The research, which appears in the March 1 print edition of RSC Applied Polymers , a journal of the Royal Society of Chemistry, focused on creating a sturdy but lightweight foam that could be 3D-printed, a method that is still largely unexplored in commercial manufacturing, said the study's co-lead author, UT Dallas doctoral student Rebecca Johnson BS'20.
"This is probably the longest project I've ever done," said Johnson, who plans to complete her PhD in chemistry in May. "From start to finish, it was a little over two years. A lot of it was trying to get the polymer formulation correct to be compatible with the 3D printer."
Although making new materials that are compatible with 3D technology is challenging, Johnson said, the 3D-printing process allowed the researchers to create complex shapes that could be customized in manufacturing applications. To demonstrate the proof-of-concept, they produced foam in the shape of a balloon dog. They also described their work in a YouTube video .
"The goal of the project was to address some limitations in 3D printing in terms of making polymer foam," said Dr. Ron Smaldone , associate professor of chemistry and biochemistry in the School of Natural Sciences and Mathematics and the corresponding author of the study. "One of the main uses, or interests, for 3D-printable foams is insulation and shock absorption."
With more research and experimentation, Smaldone said, this type of foam and process could be used for high-impact absorption items such as motorcycle or football helmets, car bumpers or armor. He also noted that 3D printing enables the creation of more complex structures, such as fine lattices, which can increase the physical flexibility of the material and provide more versatility for applications.

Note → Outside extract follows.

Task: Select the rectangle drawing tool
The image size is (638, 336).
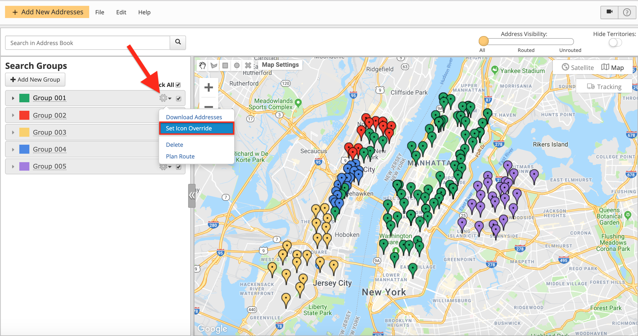Action: [x=225, y=65]
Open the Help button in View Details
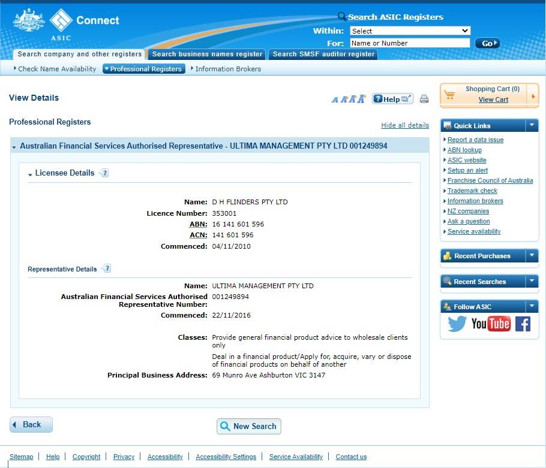546x468 pixels. tap(392, 99)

The researchers also examined how to make a material that could be 3D-printed into a consistent final product without a lot of defects. Most commercial foam is thermoset, meaning it undergoes a chemical reaction during molding that permanently locks its structure in place, preventing it from being reshaped, melted or dissolved. As a result, most polymer foam cannot be recycled and ultimately ends up in landfills, Smaldone said.
The UT Dallas researchers developed their durable foam using special reversible bonds, called dynamic covalent chemistry. Although the foam cannot be completely melted and reshaped like plastic, these bonds allow the material to repair itself when damaged, making it more versatile and longer lasting.

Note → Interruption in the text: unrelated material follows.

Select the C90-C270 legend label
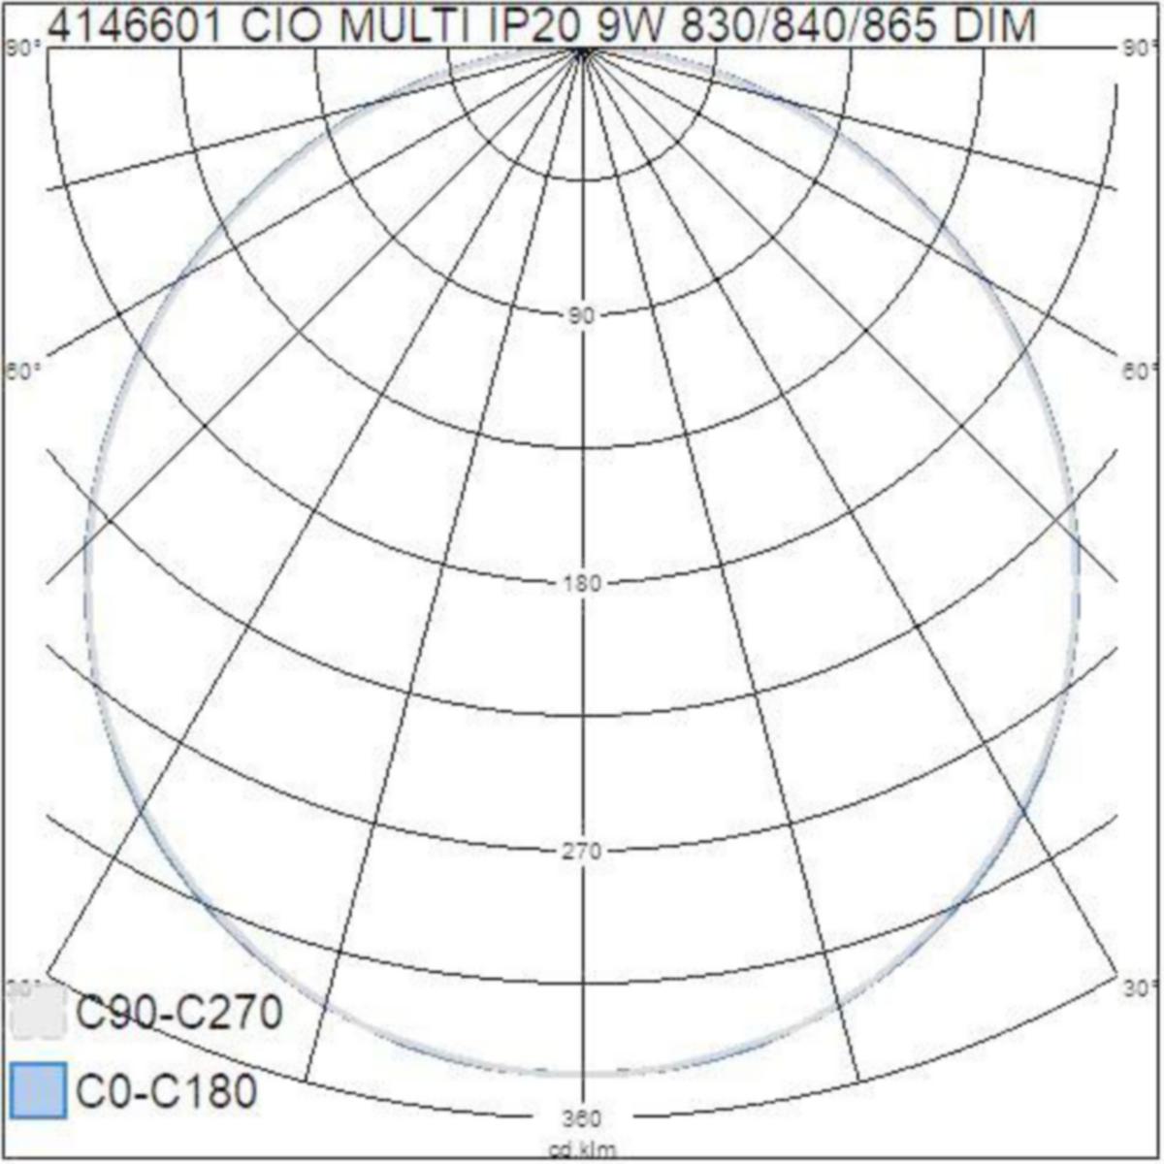The width and height of the screenshot is (1164, 1164). (179, 1012)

"We're certainly not the only ones trying to do this," Smaldone said. "The novelty is using dynamic chemistry to print really great foam material. The next question to address will be, how do we tune the properties and use this new kind of knowledge to fit a variety of different needs?"

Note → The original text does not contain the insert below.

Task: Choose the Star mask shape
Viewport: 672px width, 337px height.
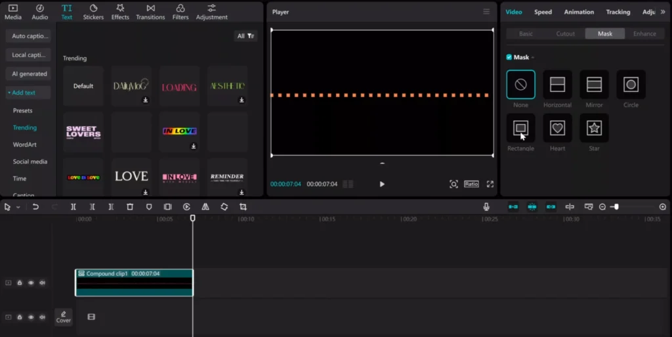Action: (594, 127)
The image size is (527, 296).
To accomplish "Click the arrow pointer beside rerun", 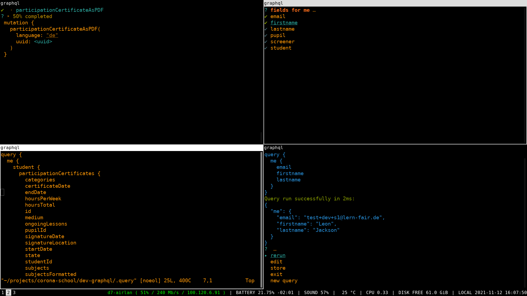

Johnson and the study's other co-lead author, chemistry doctoral student Ariel Tolfree BS'23, developed their ideas after studying similar research in the field. Tolfree, who credits Johnson as her mentor, plans to expand on the research by examining how to make the foam more recyclable and exploring the foam's sustainability potential.
Tolfree said creating a foam balloon dog as one of the group's test objects was a natural choice.
"It's a simple shape but perfectly represents our foams," Tolfree said. "A balloon seems ordinary until it's twisted into something new, almost defying expectations. Our foams are the same — unassuming at first, but once expanded and transformed, they become something remarkable."
Additional UT Dallas co-authors of the study are mechanical engineering doctoral student Gustavo Felicio Perruci; chemistry doctoral students Lyndsay Ayers BS'24 and Niyati Arora; chemistry senior Emma Liu; Vijayalakshmi Ganesh BS'23; and Dr. Hongbing Lu , professor of mechanical engineering and the Louis Beecherl Jr. Chair in the Erik Jonsson School of Engineering and Computer Science .
The research was funded by The Welch Foundation, the National Science Foundation ( 2323729 , 2219347 ) and the Department of Energy (DE-NA0003962, DE-EE0011016, DE-EE0010200).